**抜粋**.

キリンビール、酒税改正見据えブランド強化 昨年は13年ぶりの2年連続成長

今年のキリンビールは、今年から26年までに段階的に行われるビール類酒税一本化の流れの中を見据え、10年後に生き残るブランドを今から投資・育成することを基本にした戦略を展開。CSV(企業が社会と共有できる価値を創造すること)経営の深化を土台として①主力ブランドへの集中投資で強固なブランド体系を構築するとともに、②ビール市場そのものの魅力化を目指しクラフトビール事業に注力する。また目先の数字を追うための戦略は採らないといい、昨年に続き大型新商品は予定していない。8日に会見を開いた布施孝之社長が明らかにした。

昨年のビール類市場は前年比1%ほど減少したとみられる中、同社は0.3%増。13年ぶりとなる、2年連続前年比増を実現した。

成功の要因として山形光晴マーケティング部長は「マーケティングの変革にある」と話す。従来は競合との差別化が判断基準だったが、「消費者が何を求めているのか」に基準が徐々にシフトしているという。

**作業項目 1**.
記事の「今年のキリンビールは」で始まる段落を、主な事実を残して箇条書きにまとめること。
**作業項目 2**.
記事のうち、「昨年のビール類市場は前年比1」から「徐々にシフトしているという。」までを、両端を含めて書き写すこと。
以下の行は、ここでの作業には使わない。

**表示情報**.
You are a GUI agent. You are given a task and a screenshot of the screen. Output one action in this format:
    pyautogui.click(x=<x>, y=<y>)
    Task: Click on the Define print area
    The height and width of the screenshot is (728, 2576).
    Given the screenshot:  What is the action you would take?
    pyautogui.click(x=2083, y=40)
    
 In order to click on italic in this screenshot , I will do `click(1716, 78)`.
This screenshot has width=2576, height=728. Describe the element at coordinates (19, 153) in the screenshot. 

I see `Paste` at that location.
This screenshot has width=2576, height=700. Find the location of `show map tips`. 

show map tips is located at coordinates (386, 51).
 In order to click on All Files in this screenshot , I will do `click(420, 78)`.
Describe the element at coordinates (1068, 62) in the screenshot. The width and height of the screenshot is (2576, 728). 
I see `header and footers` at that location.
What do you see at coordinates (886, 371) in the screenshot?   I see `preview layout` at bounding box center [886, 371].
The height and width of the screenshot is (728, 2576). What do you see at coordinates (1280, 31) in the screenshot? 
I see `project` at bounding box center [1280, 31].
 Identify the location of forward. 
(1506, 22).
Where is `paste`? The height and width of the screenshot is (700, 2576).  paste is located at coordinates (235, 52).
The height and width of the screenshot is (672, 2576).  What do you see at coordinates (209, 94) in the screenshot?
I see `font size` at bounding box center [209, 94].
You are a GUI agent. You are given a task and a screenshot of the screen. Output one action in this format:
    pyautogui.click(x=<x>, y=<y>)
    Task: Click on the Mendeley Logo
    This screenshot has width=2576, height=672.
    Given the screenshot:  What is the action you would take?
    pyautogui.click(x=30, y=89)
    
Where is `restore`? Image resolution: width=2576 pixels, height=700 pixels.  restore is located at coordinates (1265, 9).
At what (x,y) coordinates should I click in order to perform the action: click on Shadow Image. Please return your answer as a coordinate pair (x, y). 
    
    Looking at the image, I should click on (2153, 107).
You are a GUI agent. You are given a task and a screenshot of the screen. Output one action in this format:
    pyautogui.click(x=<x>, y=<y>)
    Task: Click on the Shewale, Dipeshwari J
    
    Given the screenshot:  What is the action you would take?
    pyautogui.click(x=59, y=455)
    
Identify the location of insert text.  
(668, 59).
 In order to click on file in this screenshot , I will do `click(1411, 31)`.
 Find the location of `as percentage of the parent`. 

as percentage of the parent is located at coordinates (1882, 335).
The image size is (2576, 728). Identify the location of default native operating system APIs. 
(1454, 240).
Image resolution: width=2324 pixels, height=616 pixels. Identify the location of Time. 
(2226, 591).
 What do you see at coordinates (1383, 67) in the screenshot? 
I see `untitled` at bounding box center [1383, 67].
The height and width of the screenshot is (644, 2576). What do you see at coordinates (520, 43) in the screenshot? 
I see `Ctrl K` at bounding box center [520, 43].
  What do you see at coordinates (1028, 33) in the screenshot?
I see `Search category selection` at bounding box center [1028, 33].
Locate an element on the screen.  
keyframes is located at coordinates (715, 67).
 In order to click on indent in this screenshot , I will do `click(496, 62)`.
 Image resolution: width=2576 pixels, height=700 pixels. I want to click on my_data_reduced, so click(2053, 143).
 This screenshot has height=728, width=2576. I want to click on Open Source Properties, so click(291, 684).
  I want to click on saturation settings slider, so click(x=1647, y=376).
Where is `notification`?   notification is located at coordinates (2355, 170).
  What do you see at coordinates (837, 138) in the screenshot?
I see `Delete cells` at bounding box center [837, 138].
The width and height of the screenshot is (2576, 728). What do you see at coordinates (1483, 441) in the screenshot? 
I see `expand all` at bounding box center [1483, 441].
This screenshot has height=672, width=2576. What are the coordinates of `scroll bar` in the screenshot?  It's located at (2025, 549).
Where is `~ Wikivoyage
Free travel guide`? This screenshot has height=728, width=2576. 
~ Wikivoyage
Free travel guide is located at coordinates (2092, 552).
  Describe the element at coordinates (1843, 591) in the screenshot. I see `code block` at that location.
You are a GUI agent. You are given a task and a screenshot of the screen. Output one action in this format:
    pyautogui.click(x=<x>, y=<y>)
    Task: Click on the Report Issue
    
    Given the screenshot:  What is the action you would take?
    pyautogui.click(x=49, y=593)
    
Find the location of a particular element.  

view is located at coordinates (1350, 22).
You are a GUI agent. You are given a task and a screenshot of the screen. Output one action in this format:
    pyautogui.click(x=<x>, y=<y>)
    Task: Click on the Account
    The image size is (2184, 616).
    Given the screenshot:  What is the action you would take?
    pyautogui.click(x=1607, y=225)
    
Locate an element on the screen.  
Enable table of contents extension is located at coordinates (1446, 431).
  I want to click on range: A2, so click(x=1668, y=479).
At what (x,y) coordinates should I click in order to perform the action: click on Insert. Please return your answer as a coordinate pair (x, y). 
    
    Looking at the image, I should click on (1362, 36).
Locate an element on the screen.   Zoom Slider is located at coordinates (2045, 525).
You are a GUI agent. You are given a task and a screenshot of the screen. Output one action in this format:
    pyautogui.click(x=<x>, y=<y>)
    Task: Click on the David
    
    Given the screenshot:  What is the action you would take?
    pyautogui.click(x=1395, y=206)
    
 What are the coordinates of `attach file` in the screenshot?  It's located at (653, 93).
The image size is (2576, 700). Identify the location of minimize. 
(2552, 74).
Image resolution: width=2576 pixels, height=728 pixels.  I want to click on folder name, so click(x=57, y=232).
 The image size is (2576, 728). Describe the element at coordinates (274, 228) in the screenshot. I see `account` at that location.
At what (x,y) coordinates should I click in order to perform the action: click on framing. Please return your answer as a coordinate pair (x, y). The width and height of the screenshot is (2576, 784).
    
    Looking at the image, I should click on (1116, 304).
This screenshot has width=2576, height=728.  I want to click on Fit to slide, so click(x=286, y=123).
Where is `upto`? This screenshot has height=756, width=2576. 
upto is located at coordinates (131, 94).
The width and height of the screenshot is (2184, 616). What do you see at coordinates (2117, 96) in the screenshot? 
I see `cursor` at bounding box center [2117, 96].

**解答 1**.
- 今年から26年までに段階的に行われるビール類酒税一本化の流れを見据え、10年後に生き残るブランドを今から投資・育成する戦略を展開する。
- CSV経営の深化を土台とする。
- 主力ブランドに集中投資し、強固なブランド体系を構築する。
- ビール市場そのものの魅力化を目指し、クラフトビール事業に注力する。
- 目先の数字を追う戦略は採らず、昨年に続き大型新商品は予定していない。
- 以上は、8日に会見を開いた布施孝之社長が明らかにした。

**解答 2**.
昨年のビール類市場は前年比1%ほど減少したとみられる中、同社は0.3%増。13年ぶりとなる、2年連続前年比増を実現した。

成功の要因として山形光晴マーケティング部長は「マーケティングの変革にある」と話す。従来は競合との差別化が判断基準だったが、「消費者が何を求めているのか」に基準が徐々にシフトしているという。